Kolejny nowy nabytek odpalony z Rakowa Częstochowa

18.09.2024

Czy 79 dni to dużo? To zależy. Jeśli chodzi o pilną operację w szpitalu to bardzo długo, jeśli jednak chodzi o pobyt w klubie to niewiele. Władze Rakowa Częstochowa nie mają jednak skrupułów i po niespełna trzech miesiącach rozwiązały kontrakt z kolejnym zawodnikiem. Tym razem jest to Grek Vasilios Sourlis, kolejna totalna wtopa transferowa byłego dyrektora Samuela Cardenasa.

Wyleciał bez debiutu

Vasilios Sourlis to 21-letni środkowy pomocnik występujący w ostatnim sezonie w barwach Asteras Tripoli. W ostatnim sezonie rozegrał 19 spotkań we wszystkich rozgrywkach. W barwach Rakowa Częstochowa Grek rozegrał… jeden mecz towarzyski – z Odrą Opole 12 lipca, niedługo po tym jak trafił do klubu. Nie dane było mu jednak założyć stroju „Medalików” w oficjalnym spotkaniu. Zawodnik tylko raz zasłużył na to, by znaleźć się na ławce rezerwowych drużyny Marka Papszuna – w meczu trzeciej kolejki Ekstraklasy przeciwko GKS Katowice.

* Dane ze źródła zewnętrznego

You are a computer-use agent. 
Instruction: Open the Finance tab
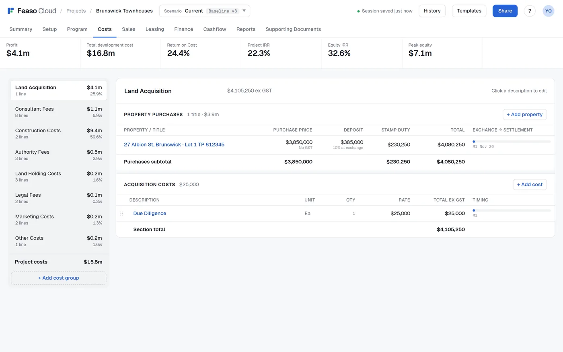(184, 29)
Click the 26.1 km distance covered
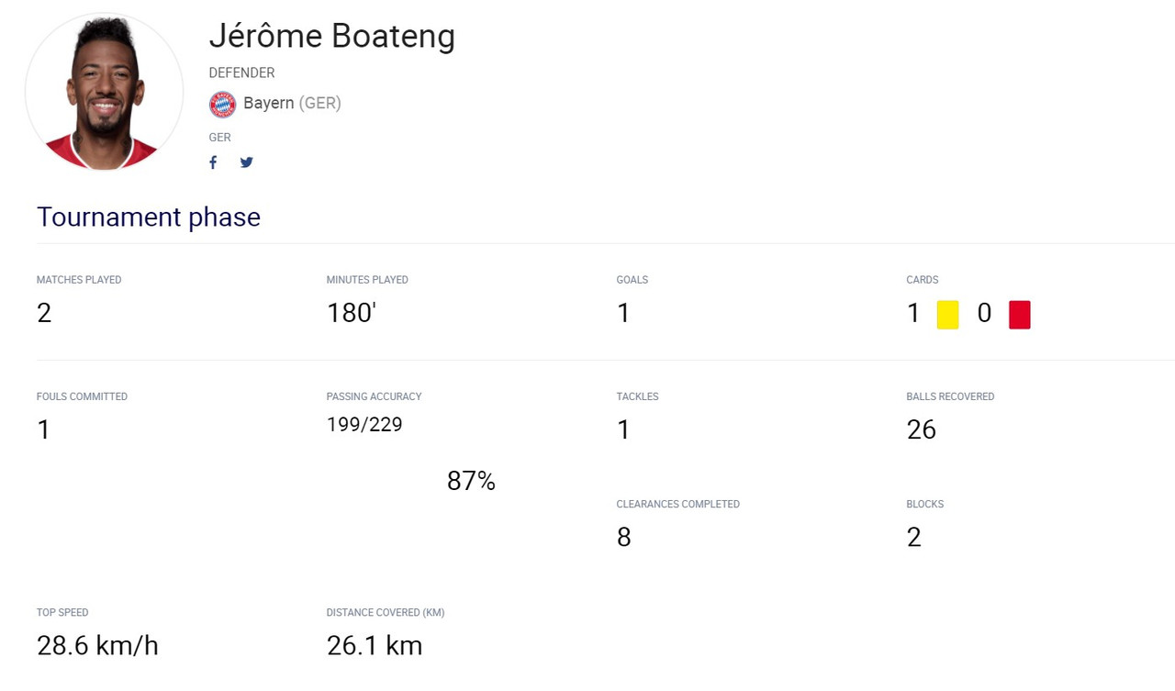This screenshot has width=1175, height=691. 375,646
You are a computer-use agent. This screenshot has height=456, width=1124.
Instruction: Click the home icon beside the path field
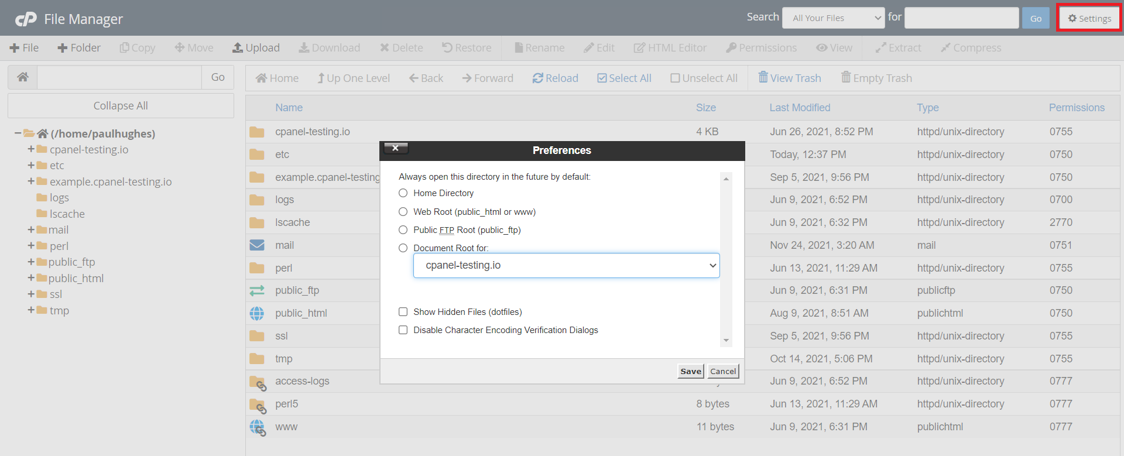[x=23, y=77]
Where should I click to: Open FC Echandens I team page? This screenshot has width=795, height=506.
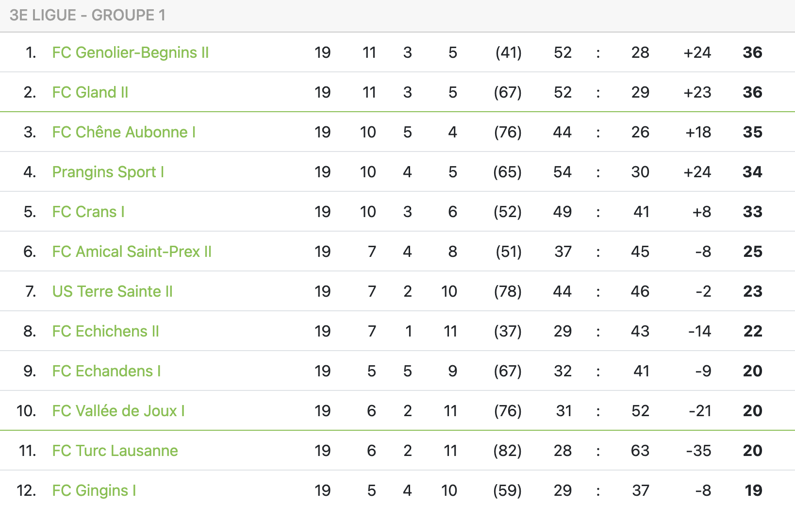pos(106,371)
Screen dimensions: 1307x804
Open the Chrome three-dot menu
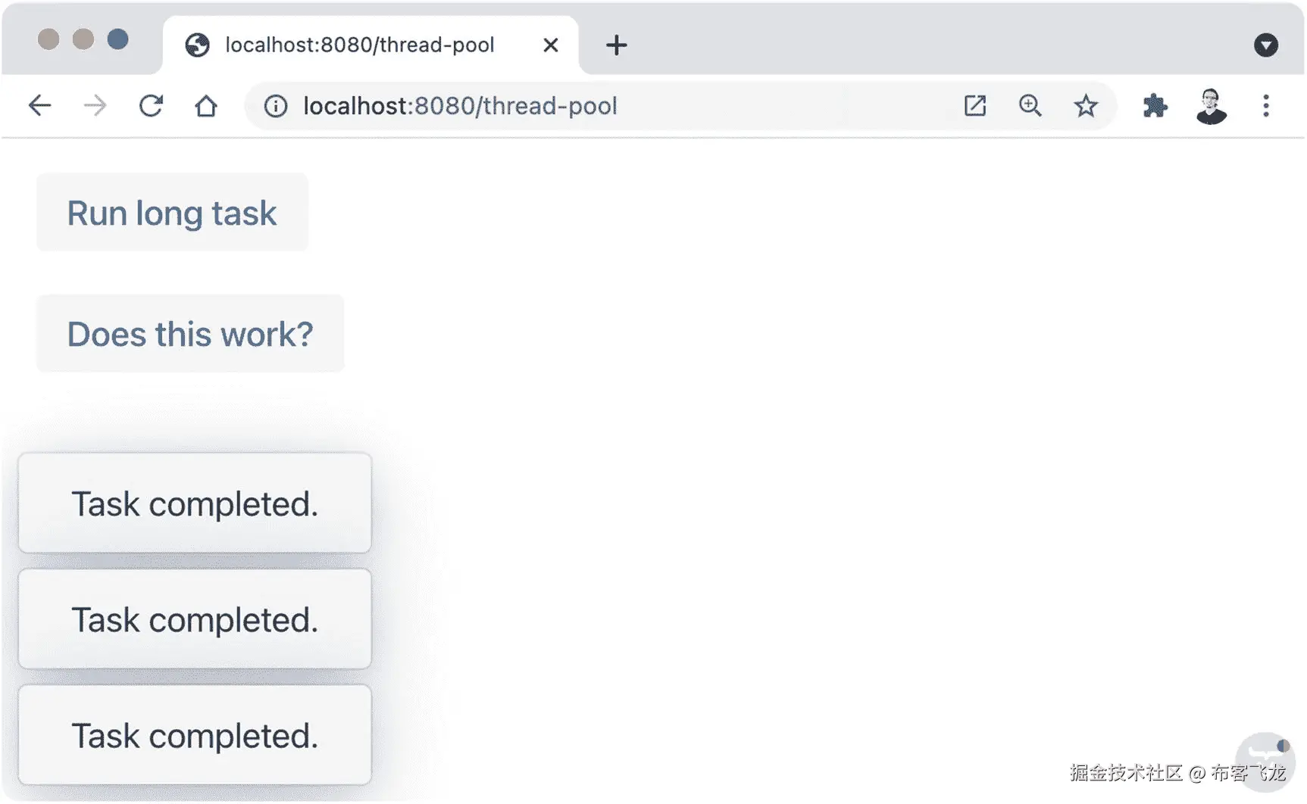tap(1265, 106)
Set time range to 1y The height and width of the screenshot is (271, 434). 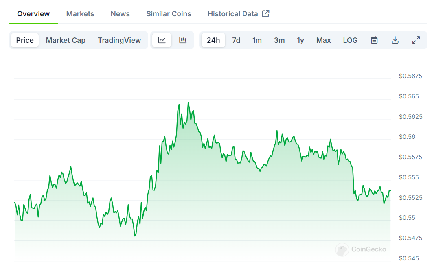300,40
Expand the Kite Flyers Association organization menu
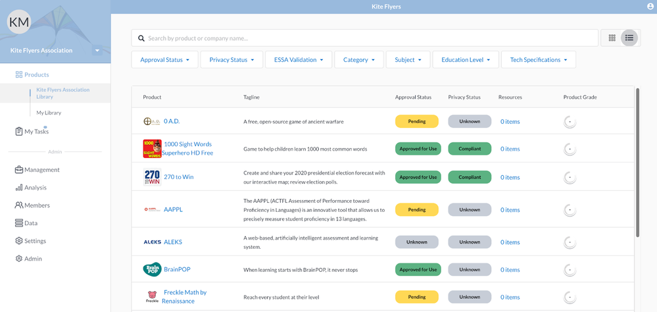This screenshot has width=657, height=312. pyautogui.click(x=97, y=51)
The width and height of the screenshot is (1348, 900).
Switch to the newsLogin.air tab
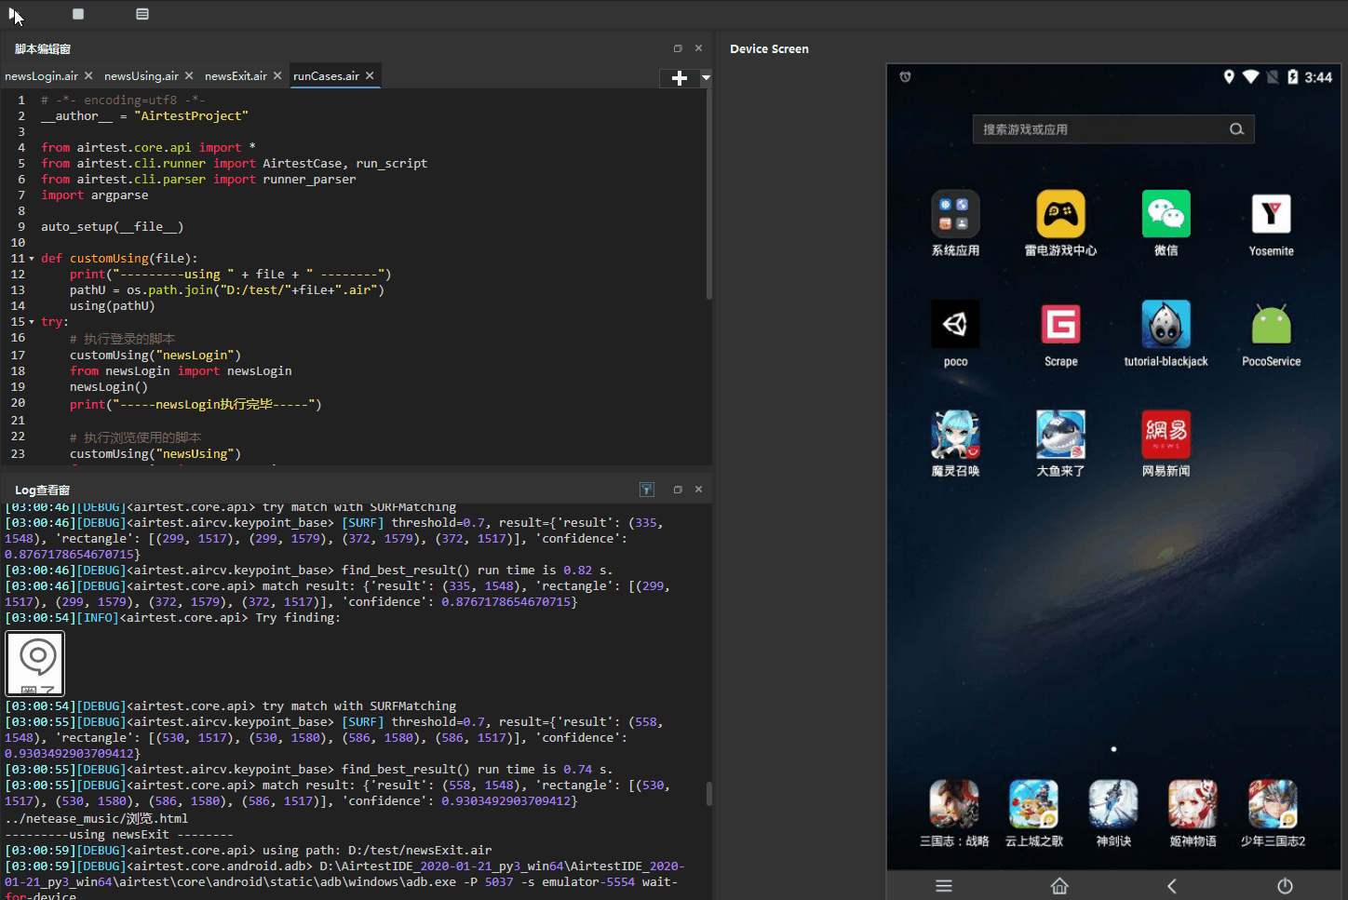(41, 76)
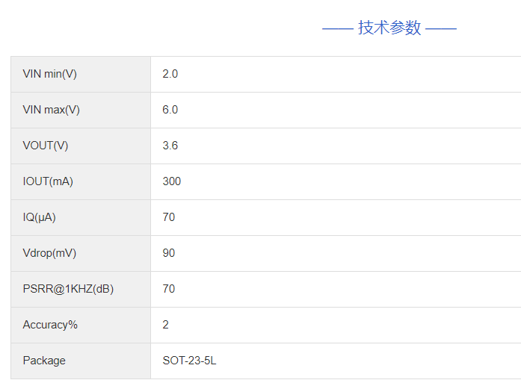Click the VOUT value 3.6

coord(170,146)
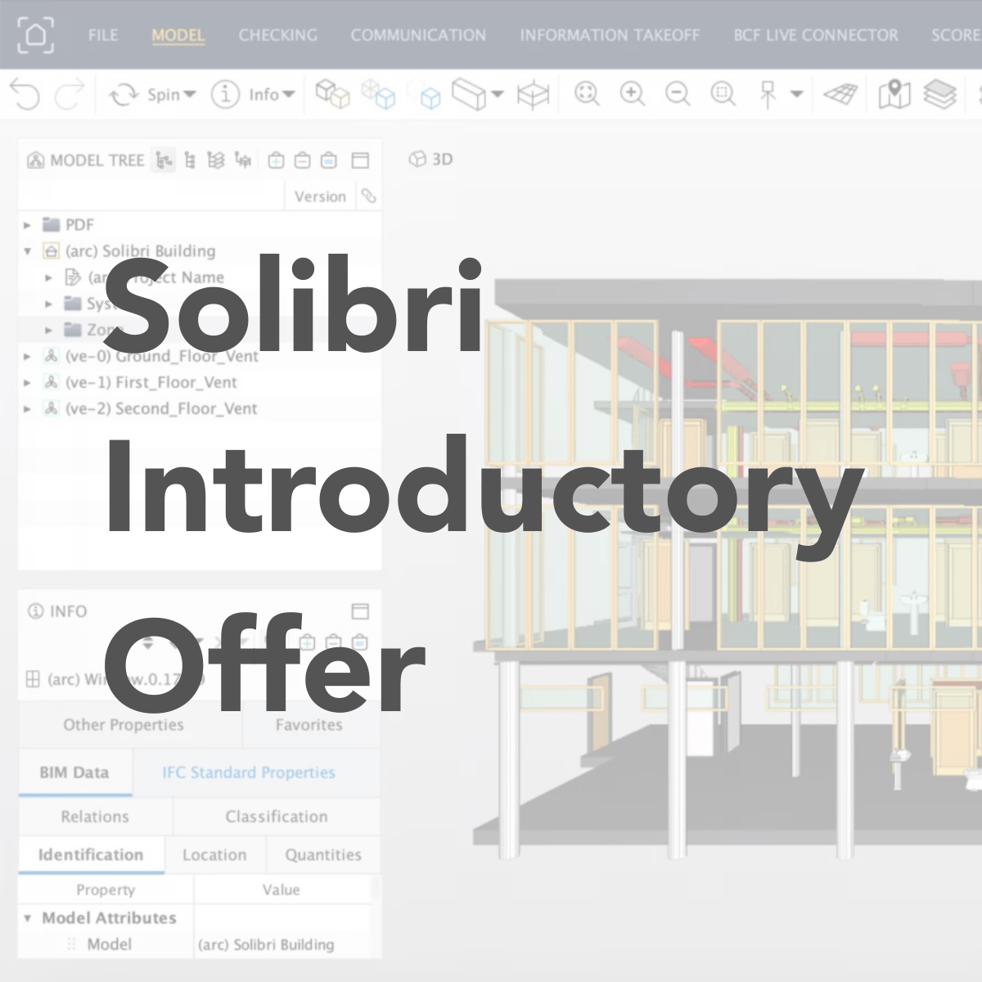
Task: Click the stacked layers icon
Action: tap(939, 94)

asilios Sourlis nie jest już zawodnikiem Rakowa Częstochowa. Kontrakt z Grekiem został rozwiązany za porozumieniem stron. 21-latek dołączył do Rakowa 27 czerwca 2024 roku. W trakcie swojego pobytu w Częstochowie nie wystąpił w oficjalnym meczu pierwszego zespołu. Vasilios, dziękujemy i życzymy powodzenia w dalszej karierze! – czytamy w oficjalnym komunikacie klubu.

I tak długo wytrzymał

Pół żartem, pół serio – Grek przynajmniej zagrał w sparingu i spędził w Częstochowie 79 dni zanim został odpalony przez Marka Papszuna. O wiele krócej, bo tylko 50 dni wytrzymał Kristoffer Klaesson. Norweg przychodząc do Polski miał lekką nadwagę. Szybko został odesłany do czwartoligowych rezerw, by zgubić nadmiarowe kilogramy. Stanął między słupkami w pierwszym meczu tego sezonu grupy śląskiej IV ligi. Rezerwy Rakowa rozbiły drugą drużynę Podbeskidzia 6:2. Następnie golkiper został przyłapany na wizycie… w McDonaldzie.

Częstochowskie media lepiej zorientowane w temacie donoszą, że Vasilios Sourlis… również miał kłopot z utrzymaniem prawidłowej wagi. Portal „czestochowa.pl” pisze: Jak udało nam się ustalić, zawodnik w trakcie rekonwalescencji nabrał zbyt dużej masy. Poziom jego tkanki tłuszczowej jest regularnie mierzony i wykracza poza normę, przez co zawodnik musi płacić kary.

Raków Częstochowa zajmuje obecnie 5. miejsce w PKO BP Ekstraklasie i traci do prowadzącego Lecha Poznań już pięć oczek po ośmiu meczach.

Odejście dyrektora

To kolejny nieudany transfer dyrektora sportowego Samuela Cardenasa, którego w klubie już nie ma. Trafił do Częstochowy przed końcem 2023 roku. Pracował on wcześniej w skautingu KAA Gent, do którego sprowadził choćby Gifta Orbana – gwiazdę poprzedniej końcówki lata w drużynie Belgów, która upokarzała w Europie Pogoń Szczecin. Ma on też za sobą doświadczenie pracy w Niemczech, dokładnie w Schalke 04. Wygląda to na obopólną decyzję – Cardenas miał świadomość, że jego rola dyrektora mocno się skurczy, dlatego to on złożył prośbę o rozwiązanie umowy.

Poza tym jego ruchy transferowe delikatnie mówiąc… nie sprawdziły się. Wyraźnie widać jaką strategię obrał Raków Częstochowa po zakontraktowaniu Marka Papszuna – więcej ligowych pewniaków (Ariel Mosór, Michael Ameyaw), a mniej zagranicznych wynalazków.